You've got to laugh.
When Stephen Williams, Lib Dem MP and chairman of the All Party Parliamentary Group on Smoking and Health, sat down to write about the new Plain Packs Protect campaign on Monday, he must have thought he was on pretty safe ground.
After all, he had just come from a tobacco control conference on his home patch (Bristol) where he would have been surrounded by anti-smoking campaigners. Voices querying their grand plan to rid the world of smokers would have been non-existent.
You see, tobacco control activists live in a bubble. They don't invite opponents to their shindigs, they refuse to share a platform with "pro-smokers", and contrary views are actively discouraged.
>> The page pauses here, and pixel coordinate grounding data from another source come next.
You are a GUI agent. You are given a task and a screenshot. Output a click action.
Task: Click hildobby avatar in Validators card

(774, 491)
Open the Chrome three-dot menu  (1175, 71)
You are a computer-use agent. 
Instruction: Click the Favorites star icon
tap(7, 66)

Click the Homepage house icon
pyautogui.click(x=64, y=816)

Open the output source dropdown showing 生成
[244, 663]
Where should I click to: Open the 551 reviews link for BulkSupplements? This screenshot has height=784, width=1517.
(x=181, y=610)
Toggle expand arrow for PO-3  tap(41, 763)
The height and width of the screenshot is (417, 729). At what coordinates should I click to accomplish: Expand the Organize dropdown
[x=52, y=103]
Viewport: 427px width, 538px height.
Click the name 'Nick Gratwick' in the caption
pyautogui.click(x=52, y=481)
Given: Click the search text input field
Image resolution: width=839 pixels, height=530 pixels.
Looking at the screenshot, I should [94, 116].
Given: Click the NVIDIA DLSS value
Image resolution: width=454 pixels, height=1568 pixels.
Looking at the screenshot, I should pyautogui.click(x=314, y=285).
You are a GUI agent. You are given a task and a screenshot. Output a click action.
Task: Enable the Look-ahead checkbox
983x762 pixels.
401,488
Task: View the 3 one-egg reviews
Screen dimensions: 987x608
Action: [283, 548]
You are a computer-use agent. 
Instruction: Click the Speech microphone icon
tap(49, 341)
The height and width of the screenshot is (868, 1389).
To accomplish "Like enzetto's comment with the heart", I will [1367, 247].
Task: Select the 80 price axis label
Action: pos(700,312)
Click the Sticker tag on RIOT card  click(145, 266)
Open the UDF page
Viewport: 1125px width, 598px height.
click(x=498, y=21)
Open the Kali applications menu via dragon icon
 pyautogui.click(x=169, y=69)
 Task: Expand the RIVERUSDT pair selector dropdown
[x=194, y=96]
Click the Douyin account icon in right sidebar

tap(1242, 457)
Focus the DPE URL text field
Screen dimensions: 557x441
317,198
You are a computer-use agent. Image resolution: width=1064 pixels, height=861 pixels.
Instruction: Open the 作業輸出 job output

So what happened next may have surprised the MP for Bristol West. He provoked a response, most of it hostile. In fact, as I write there are 148 comments on this particular thread. (Previous posts in January attracted 2, 9 and 15 comments. In December the most comments he got was 31.)
I estimate that 99 per cent of the comments are opposed to his vision of a smokefree world. So what does he do? He falls backs on the age-old fallacy that anyone who disagrees with the anti-smoking industry must be in the pay (or a stooge) of Big Tobacco.
Pathetic.
PS. The reaction to Williams' post reminds me of the response to a piece by another Bristol MP, Labour's Kerry McCarthy, in 2008. See Kerry McCarthy replies.
One hundred and ninety-three (193) comments on Stephen Williams' blog.